Réponse de la Cour
7. Les moyens sont réunis.
Vu les articles 100, 100-2, 100-3, 230-32, 230-33, 2°, et 230-36 du code de procédure pénale :
8. Il résulte des trois premiers de ces textes qu'à l'expiration de la durée autorisée pour une mesure d'interception de correspondances, et sauf renouvellement de celle-ci avant son échéance, l'interception doit cesser, la poursuite de la mesure au-delà de la période autorisée, suivie de la reprise de celle-ci, même autorisée par le magistrat compétent, portant nécessairement atteinte au droit au respect de la vie privée de la personne concernée par la mesure. Il n'en va autrement qu'en cas de contraintes techniques faisant obstacle à cette cessation, qui doivent ressortir des pièces de la procédure, ou si celles-ci font apparaître que le dispositif a été désactivé à l'expiration de la durée autorisée.
9. Il résulte des trois derniers qu'à l'expiration de la durée autorisée pour une mesure de géolocalisation en temps réel d'une ligne téléphonique, et sauf renouvellement de celle-ci avant son échéance, la géolocalisation doit cesser, la poursuite de la mesure au-delà de la période autorisée, suivie de la reprise de celle-ci, même autorisée par le magistrat compétent, portant nécessairement atteinte au droit au respect de la vie privée de la personne concernée par la mesure. Il n'en va autrement qu'en cas de contraintes techniques faisant obstacle à cette cessation, qui doivent ressortir des pièces de la procédure, ou si celles-ci font apparaître que le dispositif a été désactivé à l'expiration de la durée autorisée.

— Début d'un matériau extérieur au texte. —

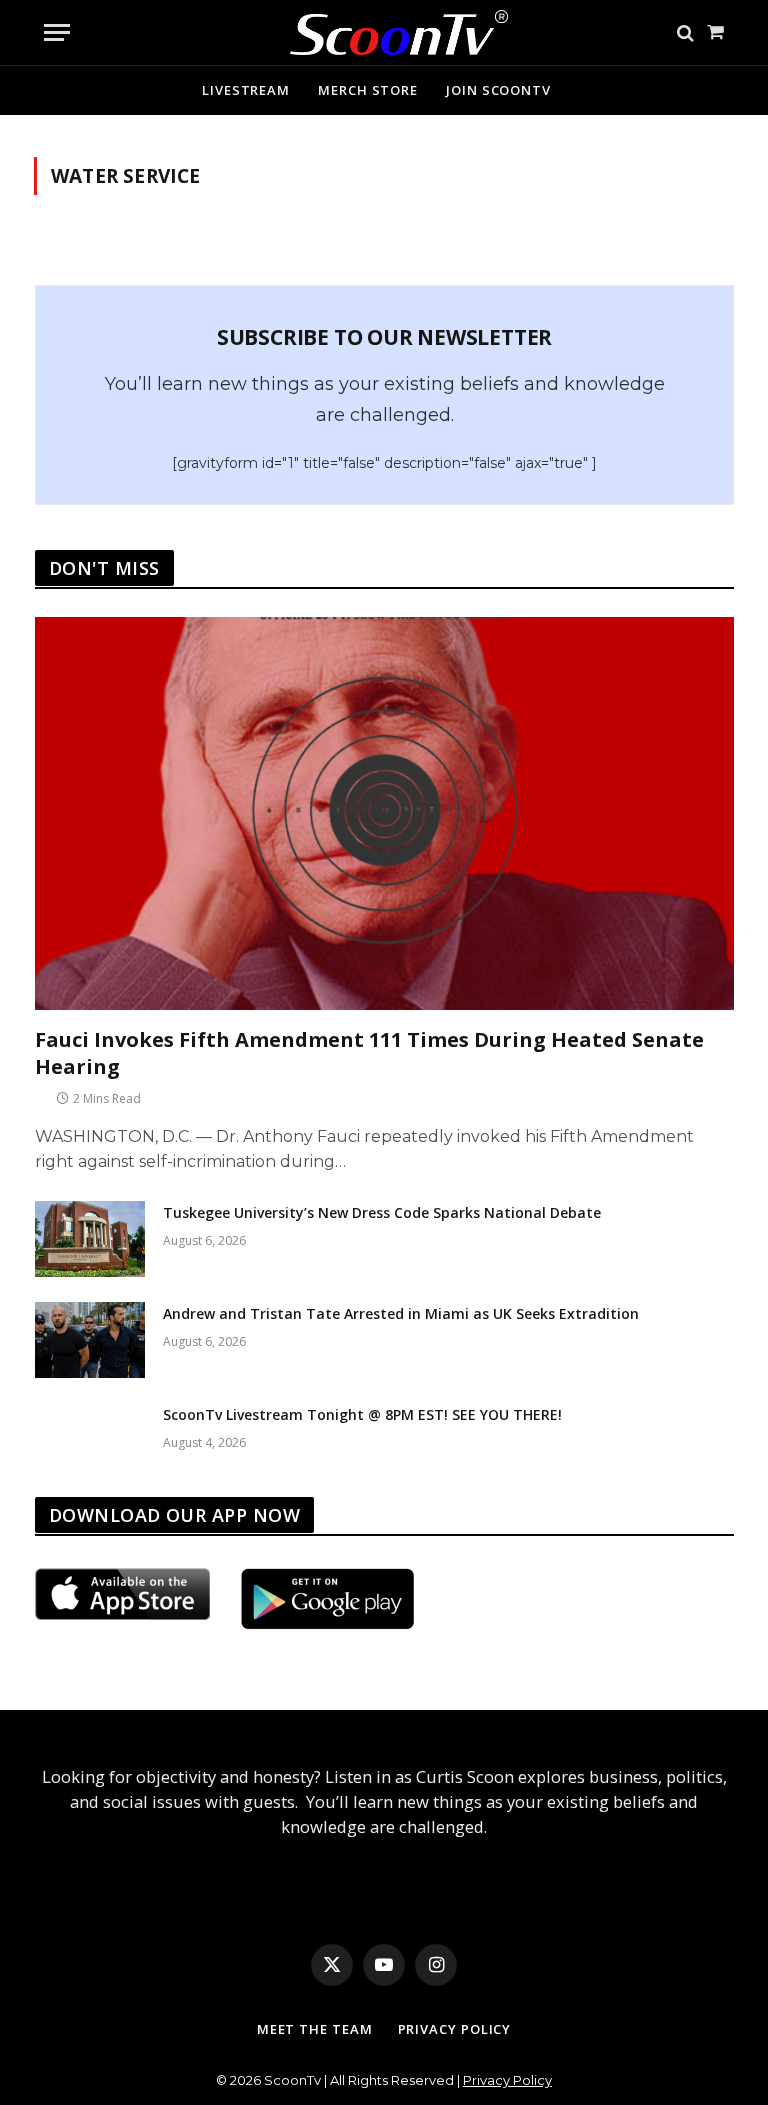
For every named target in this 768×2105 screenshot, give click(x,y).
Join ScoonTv (498, 90)
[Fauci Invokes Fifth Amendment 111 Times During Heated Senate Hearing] (384, 813)
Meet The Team (315, 2029)
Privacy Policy (455, 2029)
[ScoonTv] (384, 27)
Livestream (246, 90)
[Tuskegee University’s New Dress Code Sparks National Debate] (90, 1239)
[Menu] (57, 32)
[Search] (685, 32)
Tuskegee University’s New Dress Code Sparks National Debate (382, 1212)
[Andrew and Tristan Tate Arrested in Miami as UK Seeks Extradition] (90, 1340)
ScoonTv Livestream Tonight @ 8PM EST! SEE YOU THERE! (362, 1414)
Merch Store (368, 90)
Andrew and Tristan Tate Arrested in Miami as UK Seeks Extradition (401, 1313)
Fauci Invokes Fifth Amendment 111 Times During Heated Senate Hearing (369, 1053)
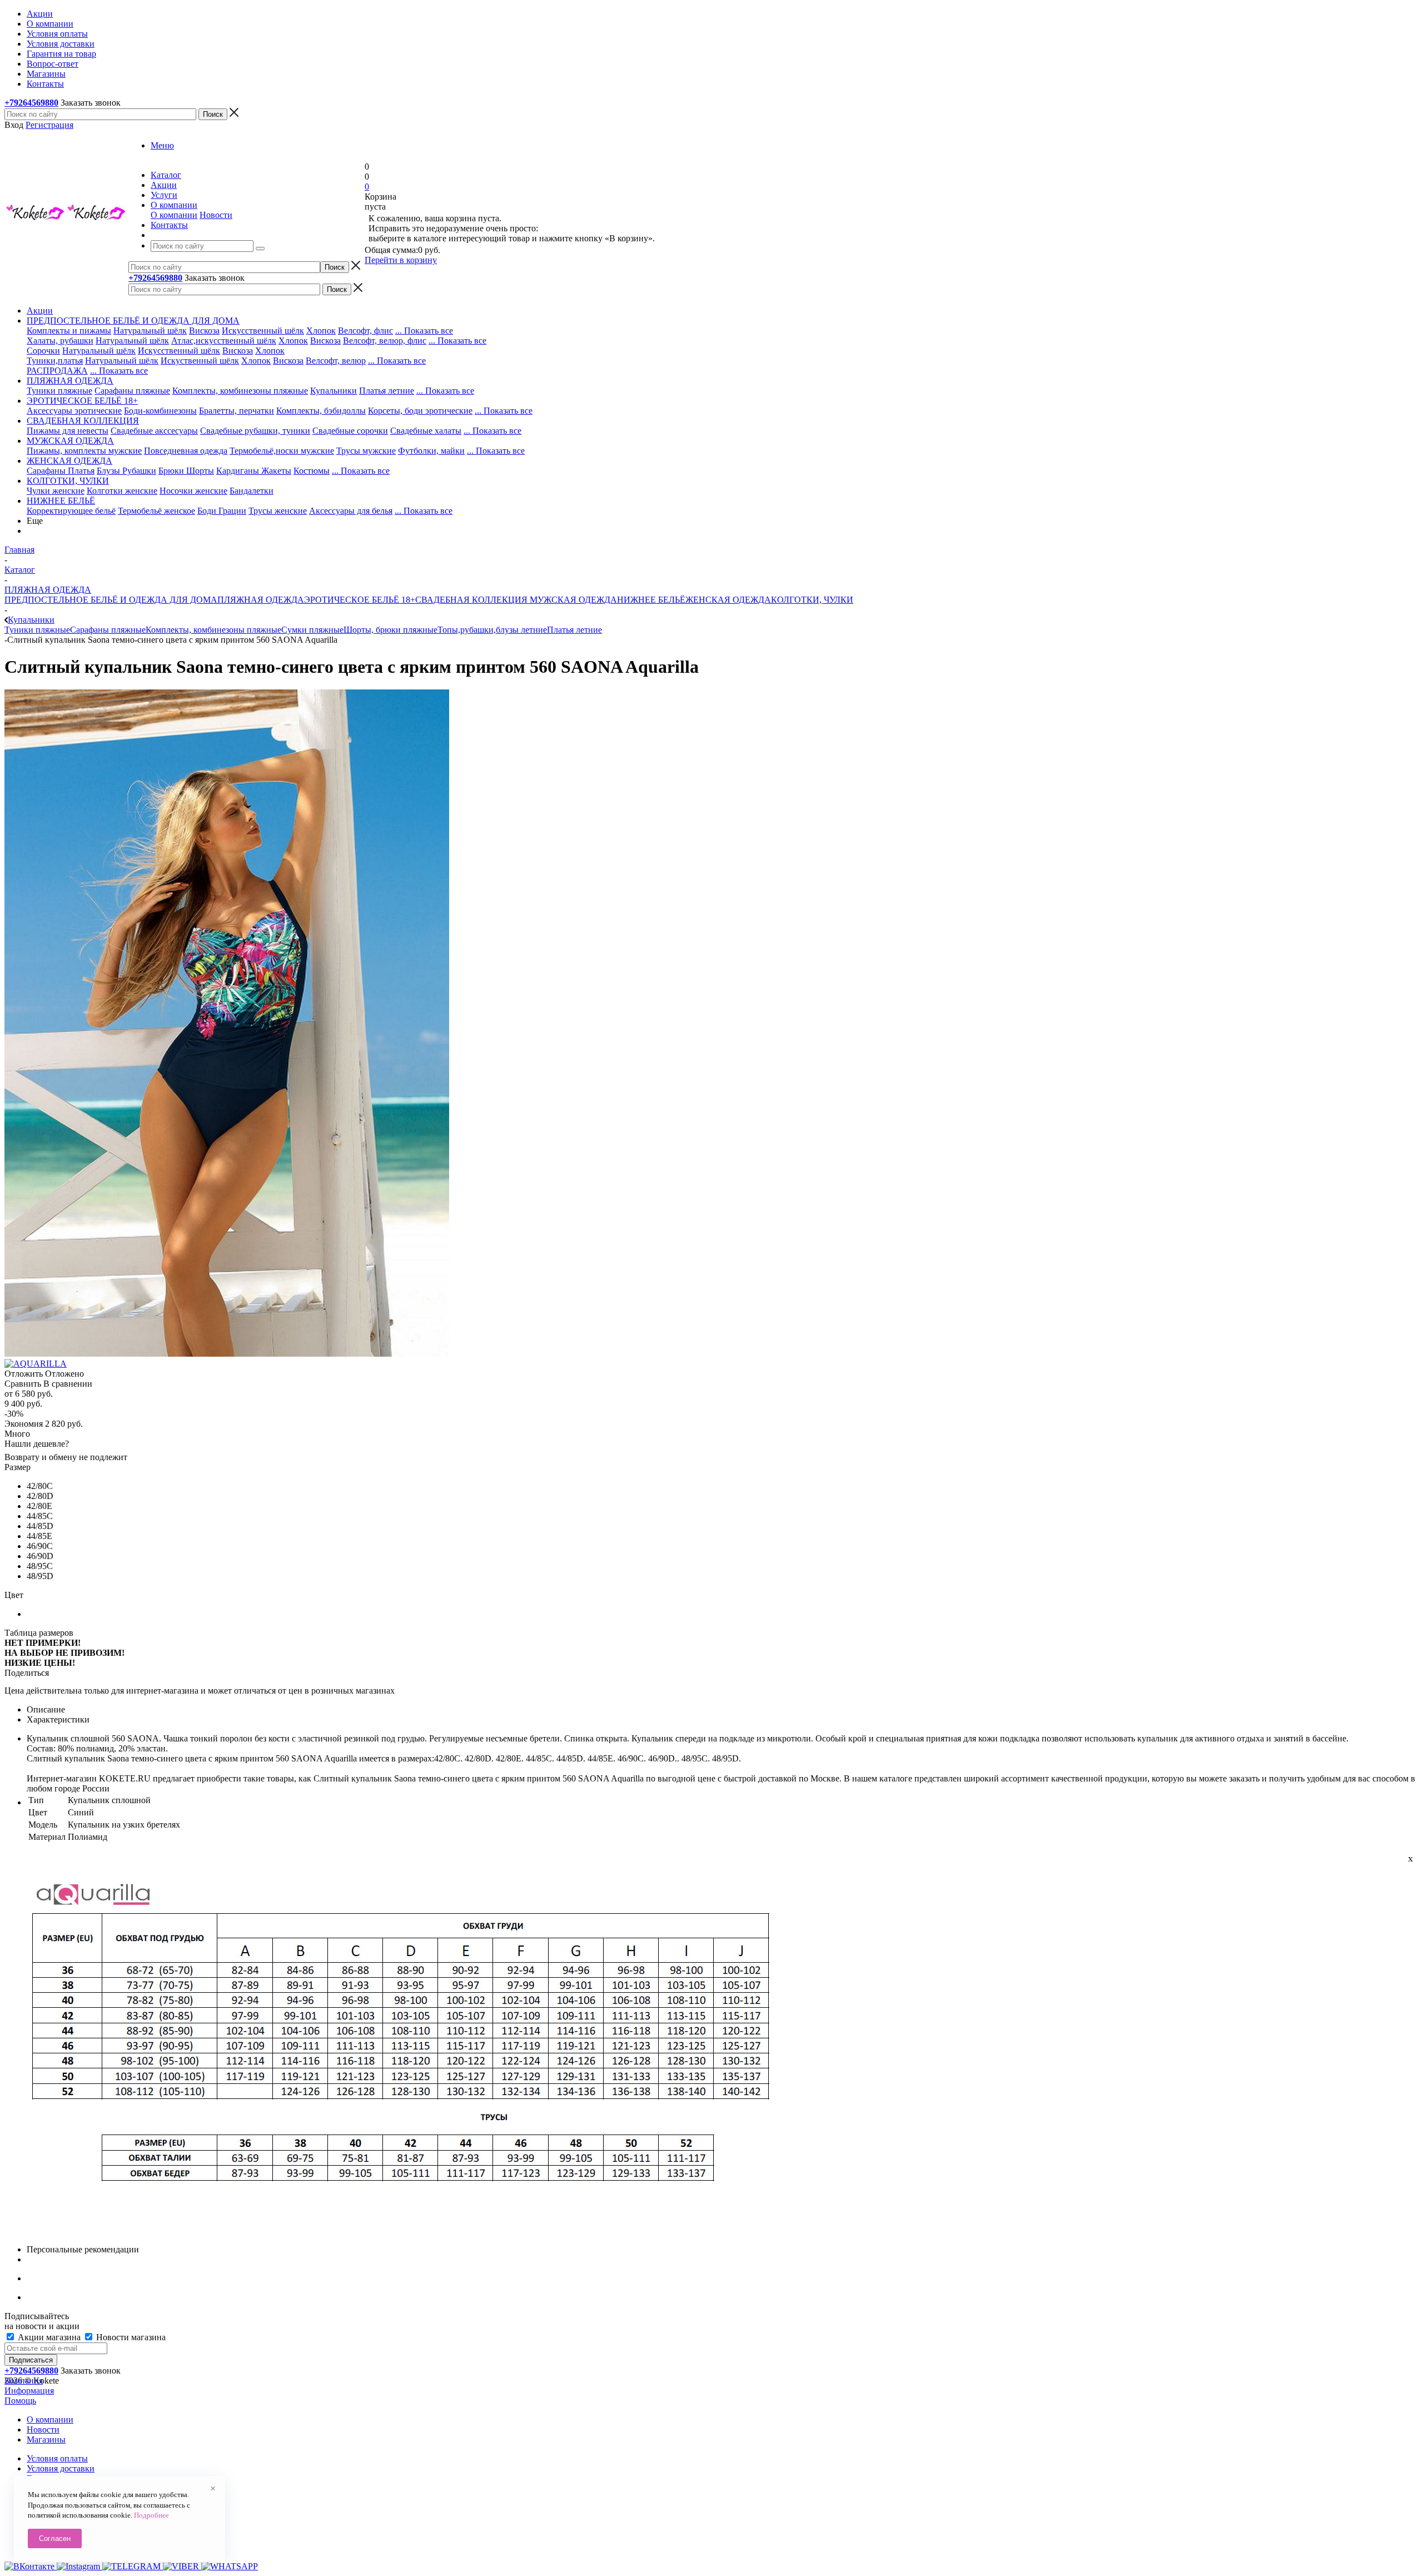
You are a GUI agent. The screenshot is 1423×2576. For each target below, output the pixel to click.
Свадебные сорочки (350, 430)
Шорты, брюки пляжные (390, 629)
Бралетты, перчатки (236, 410)
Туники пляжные (59, 390)
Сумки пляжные (312, 629)
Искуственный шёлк (200, 360)
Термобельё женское (156, 510)
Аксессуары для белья (350, 510)
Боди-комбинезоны (160, 410)
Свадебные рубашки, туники (255, 430)
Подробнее (151, 2515)
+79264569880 (31, 102)
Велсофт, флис (365, 330)
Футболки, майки (431, 450)
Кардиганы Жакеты (253, 470)
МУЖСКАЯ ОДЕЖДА (572, 599)
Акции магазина (49, 2337)
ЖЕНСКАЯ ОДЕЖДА (728, 599)
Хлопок (321, 330)
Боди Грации (221, 510)
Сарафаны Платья (60, 470)
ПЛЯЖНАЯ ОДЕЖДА (260, 599)
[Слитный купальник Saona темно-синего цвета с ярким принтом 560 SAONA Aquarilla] (226, 1353)
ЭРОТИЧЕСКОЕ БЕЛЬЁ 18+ (359, 599)
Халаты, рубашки (60, 340)
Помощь (20, 2400)
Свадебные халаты (425, 430)
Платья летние (386, 390)
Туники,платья (55, 360)
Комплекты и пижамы (69, 330)
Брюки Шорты (186, 470)
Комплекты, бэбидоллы (321, 410)
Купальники (333, 390)
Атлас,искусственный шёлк (223, 340)
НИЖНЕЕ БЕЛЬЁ (651, 599)
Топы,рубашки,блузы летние (492, 629)
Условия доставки (60, 2468)
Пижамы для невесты (67, 430)
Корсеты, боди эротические (420, 410)
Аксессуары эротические (74, 410)
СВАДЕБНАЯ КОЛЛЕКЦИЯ (471, 599)
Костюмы (311, 470)
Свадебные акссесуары (154, 430)
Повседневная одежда (185, 450)
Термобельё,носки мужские (282, 450)
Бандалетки (251, 490)
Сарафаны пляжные (132, 390)
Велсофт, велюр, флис (384, 340)
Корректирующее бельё (71, 510)
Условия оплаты (57, 2458)
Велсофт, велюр (336, 360)
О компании (174, 215)
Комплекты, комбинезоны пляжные (240, 390)
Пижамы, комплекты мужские (84, 450)
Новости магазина (130, 2337)
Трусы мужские (366, 450)
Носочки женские (193, 490)
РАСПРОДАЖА (57, 370)
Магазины (46, 2439)
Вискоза (204, 330)
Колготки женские (122, 490)
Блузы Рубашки (126, 470)
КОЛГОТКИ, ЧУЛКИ (812, 599)
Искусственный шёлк (263, 330)
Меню (162, 145)
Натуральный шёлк (150, 330)
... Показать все (424, 330)
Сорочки (43, 350)
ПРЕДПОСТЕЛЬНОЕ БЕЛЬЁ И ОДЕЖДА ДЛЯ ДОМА (110, 599)
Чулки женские (55, 490)
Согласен (55, 2538)
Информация (29, 2390)
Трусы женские (277, 510)
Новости (216, 215)
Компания (23, 2380)
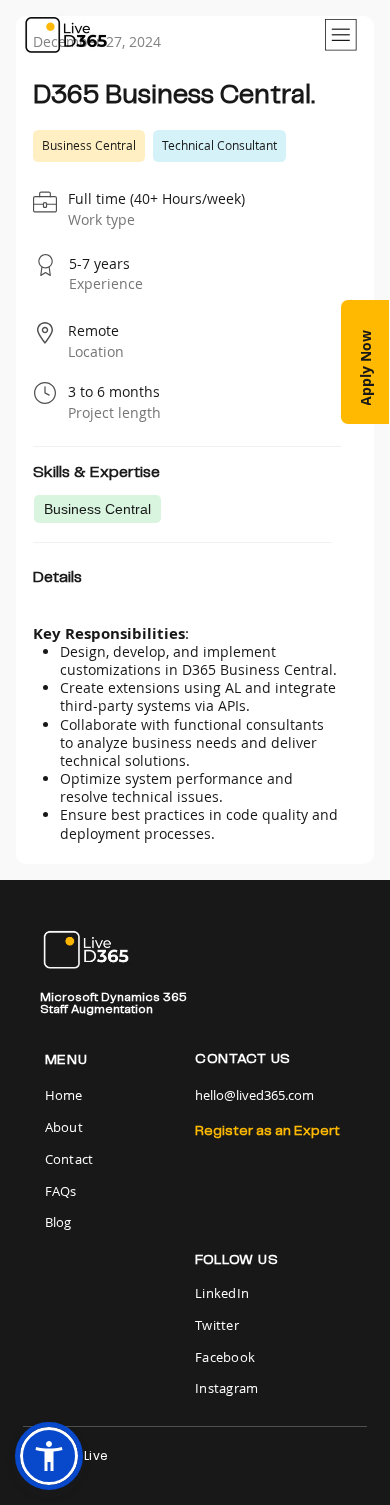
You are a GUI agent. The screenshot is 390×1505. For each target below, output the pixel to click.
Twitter (217, 1325)
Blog (58, 1222)
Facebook (225, 1357)
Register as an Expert (267, 1131)
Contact (69, 1159)
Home (65, 1095)
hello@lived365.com (254, 1095)
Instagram (226, 1388)
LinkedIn (222, 1293)
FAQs (61, 1191)
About (64, 1127)
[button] (365, 362)
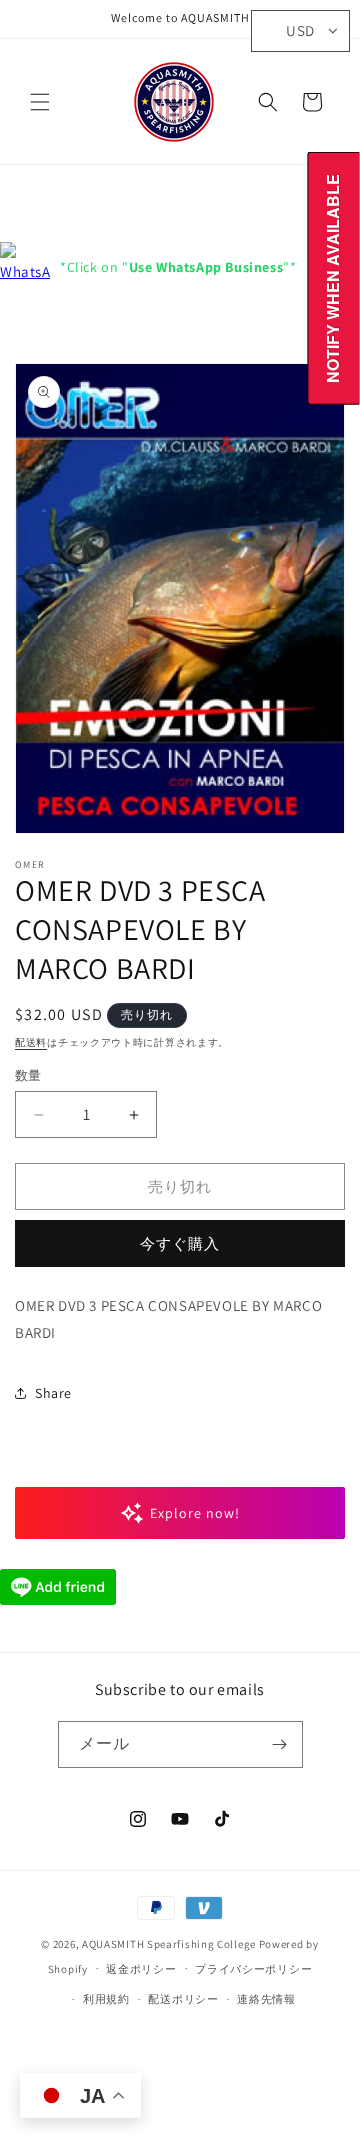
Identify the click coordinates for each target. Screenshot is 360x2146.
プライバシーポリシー (253, 1969)
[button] (40, 102)
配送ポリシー (183, 1999)
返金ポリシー (141, 1969)
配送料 (31, 1042)
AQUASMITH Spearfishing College (169, 1944)
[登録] (280, 1744)
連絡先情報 (266, 1999)
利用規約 (106, 1999)
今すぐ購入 (180, 1243)
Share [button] (53, 1393)
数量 (28, 1075)
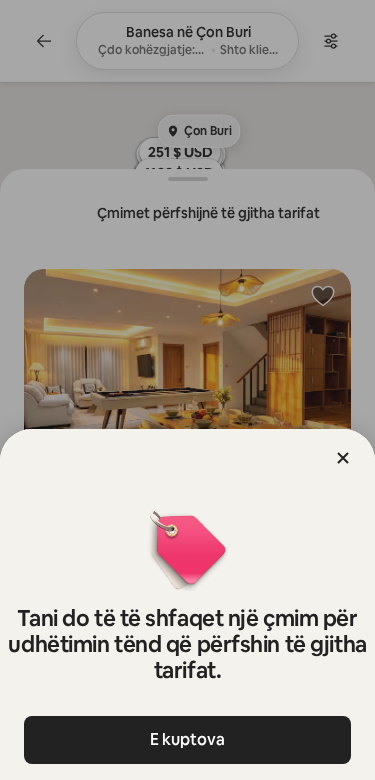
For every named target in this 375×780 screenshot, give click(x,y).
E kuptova (187, 739)
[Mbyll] (343, 458)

10. Pour rejeter le moyen de nullité du renouvellement des mesures d'interception et de géolocalisation de la ligne téléphonique attribuée au requérant, l'arrêt attaqué énonce que la décision autorisant un tel renouvellement ne peut avoir un caractère rétroactif et qu'ainsi, la commission rogatoire du 8 février 2022 ne pouvait valablement autoriser la poursuite sans discontinuité des mesures en cause qui avaient expiré.
11. Les juges ajoutent que, ces mesures étant moins intrusives que les techniques spéciales d'enquête applicables en matière de criminalité et de délinquance organisées, il n'y a pas lieu de considérer que l'irrégularité qui a été commise cause nécessairement une atteinte au droit au respect de la vie privée de la personne concernée et qu'il convient de rechercher si le requérant a effectivement subi un grief.
12. Constatant que la procédure ne contient aucune retranscription de conversation qui aurait été interceptée entre l'expiration de la mesure d'interception et sa reprise, et que la mesure de géolocalisation n'a été mise en oeuvre que plusieurs mois après, le 21 novembre 2022, ils en concluent que l'intéressé n'a subi aucun grief.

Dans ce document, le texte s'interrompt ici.